**Instructions for the task:** Please tell how many of the lines below contain "screenshot", using only a number.

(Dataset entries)

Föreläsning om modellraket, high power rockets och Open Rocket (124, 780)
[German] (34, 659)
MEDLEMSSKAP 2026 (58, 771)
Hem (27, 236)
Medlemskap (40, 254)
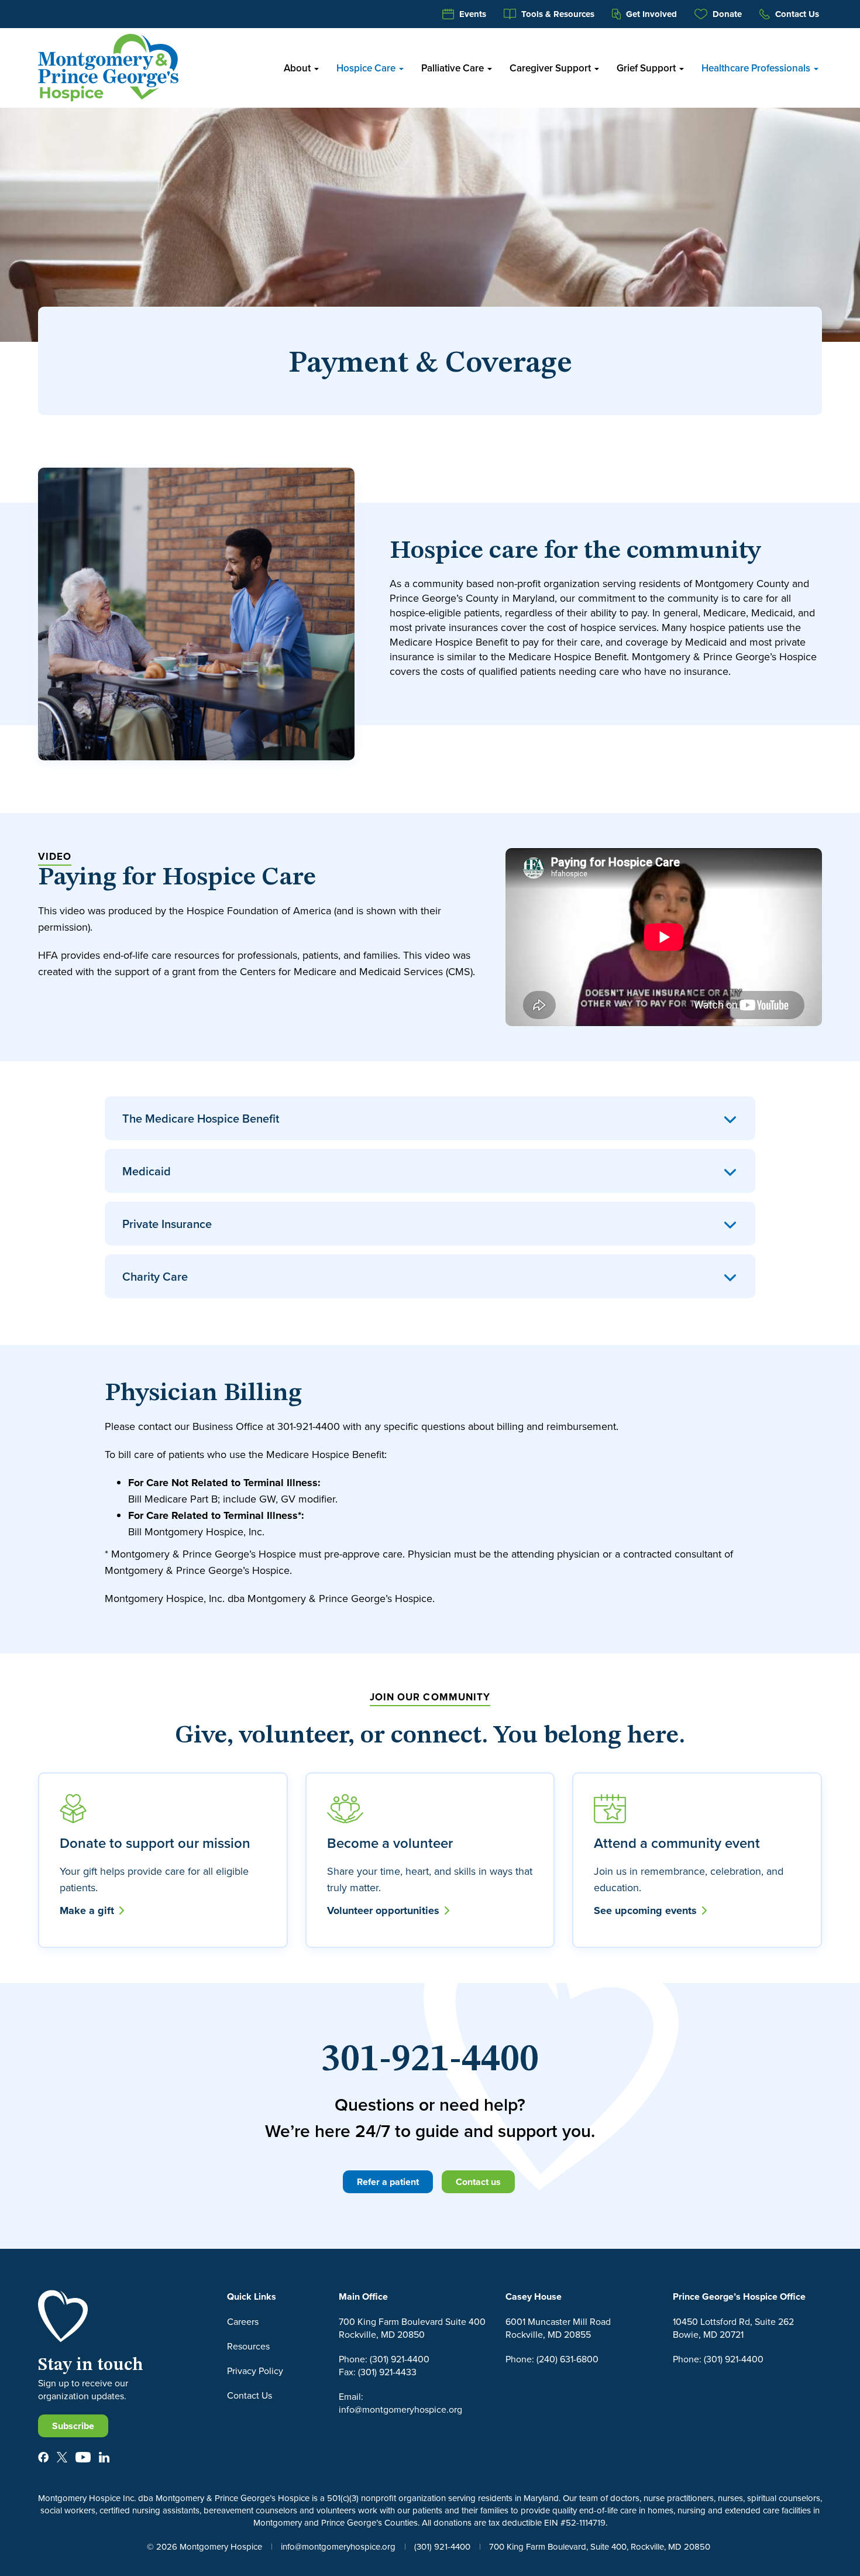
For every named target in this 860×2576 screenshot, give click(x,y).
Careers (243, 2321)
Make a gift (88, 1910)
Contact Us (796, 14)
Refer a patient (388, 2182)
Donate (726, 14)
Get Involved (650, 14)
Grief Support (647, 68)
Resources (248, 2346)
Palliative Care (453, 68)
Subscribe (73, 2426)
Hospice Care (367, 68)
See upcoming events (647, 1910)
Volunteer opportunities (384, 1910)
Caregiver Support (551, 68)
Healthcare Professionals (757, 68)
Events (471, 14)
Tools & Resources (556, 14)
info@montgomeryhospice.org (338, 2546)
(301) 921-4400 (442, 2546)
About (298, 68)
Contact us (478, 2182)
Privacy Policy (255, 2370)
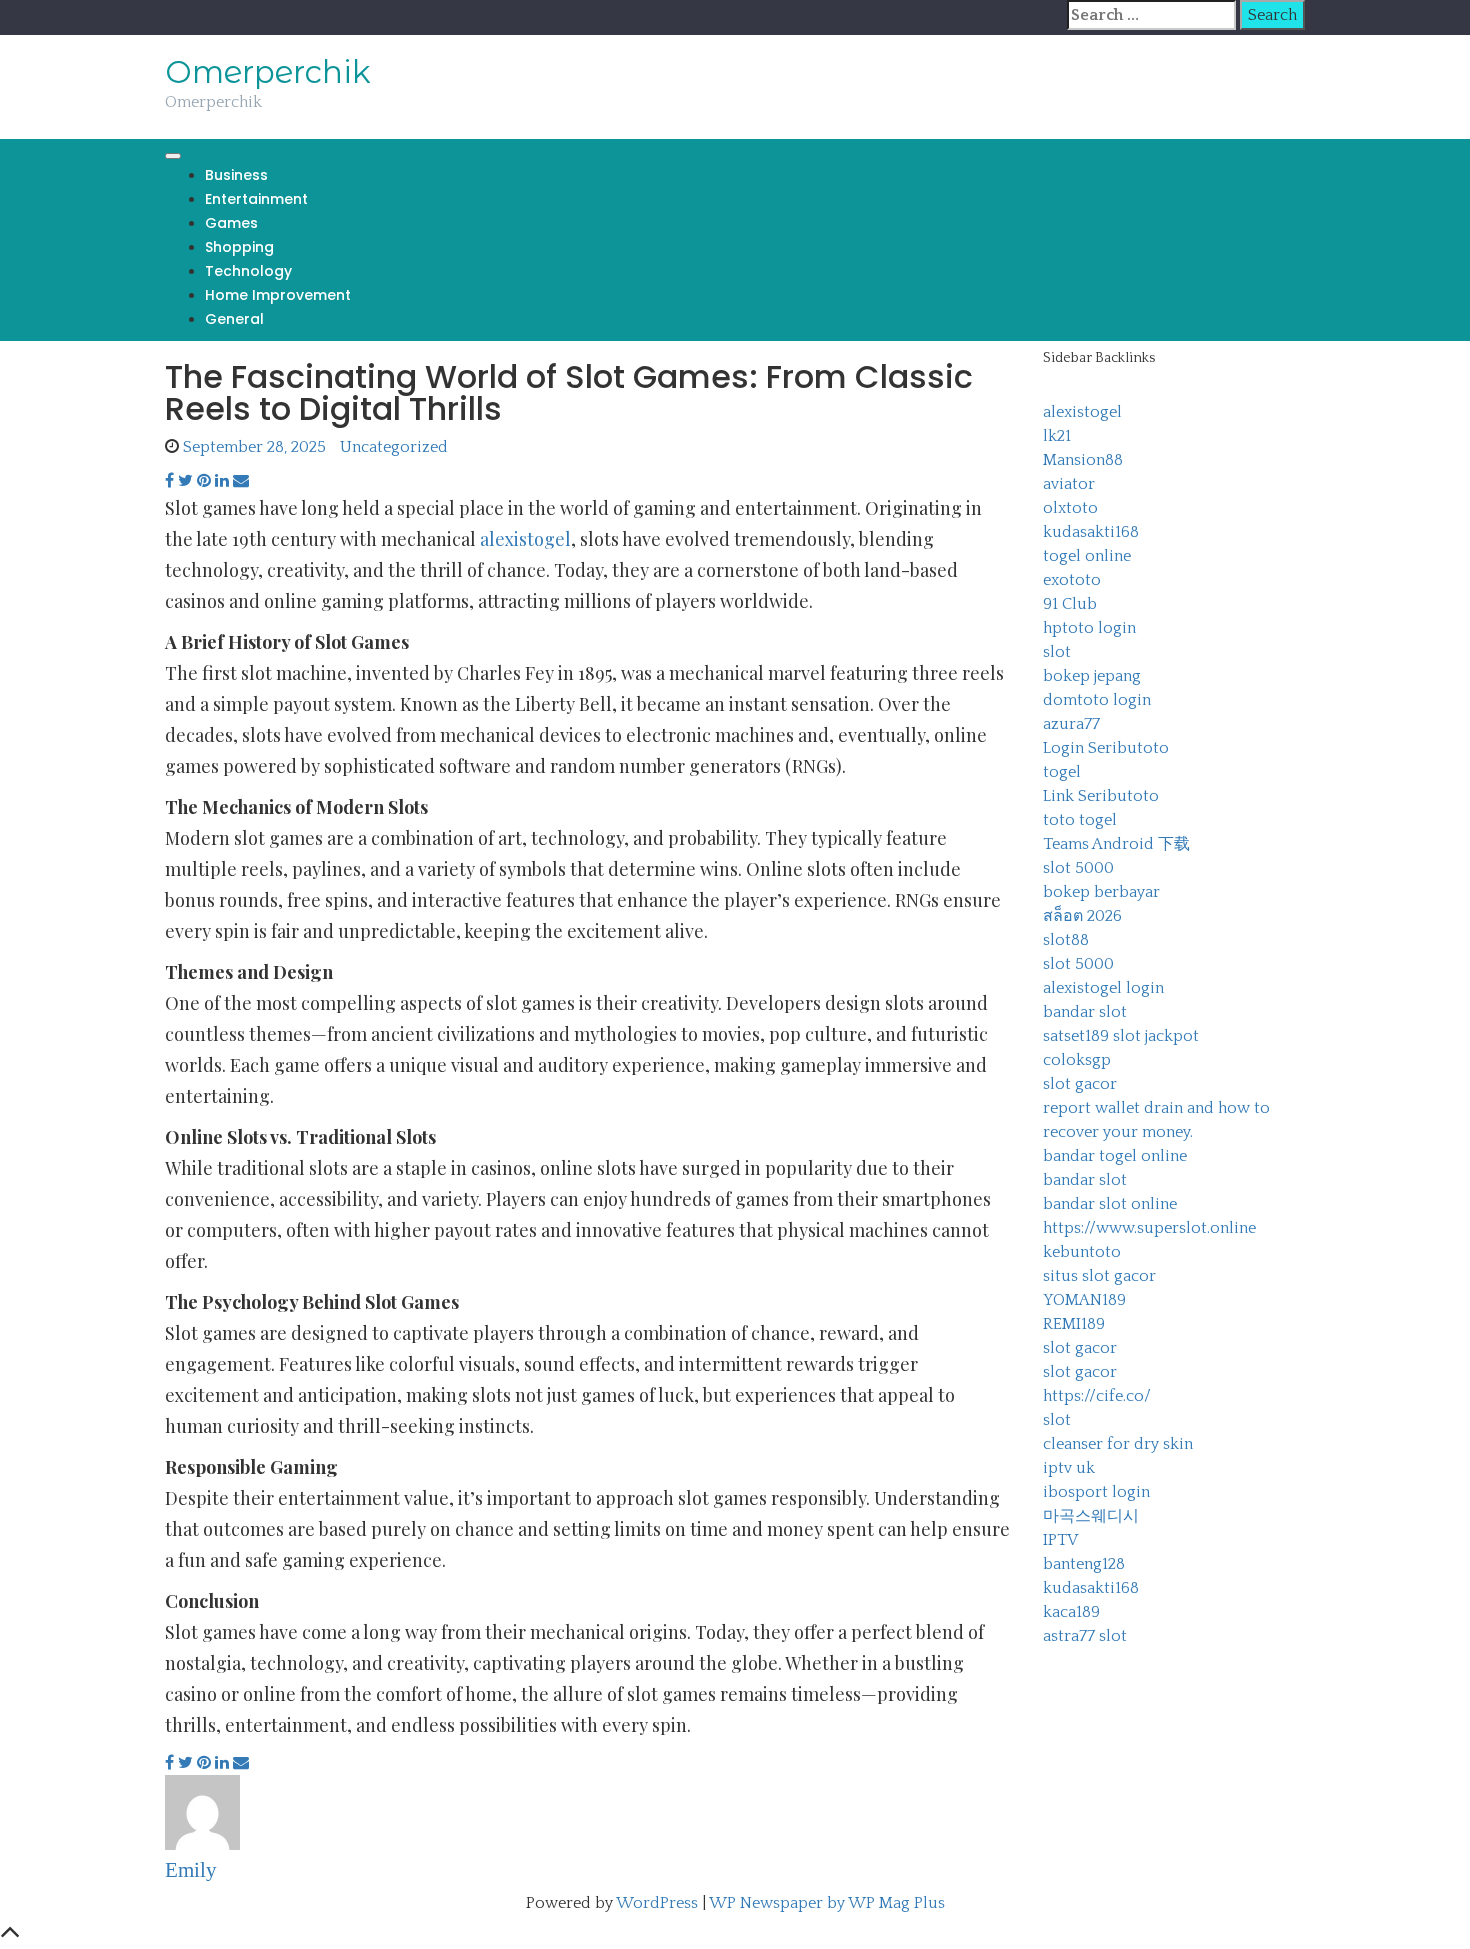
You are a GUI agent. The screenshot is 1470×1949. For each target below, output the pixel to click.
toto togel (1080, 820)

**Written response:** 2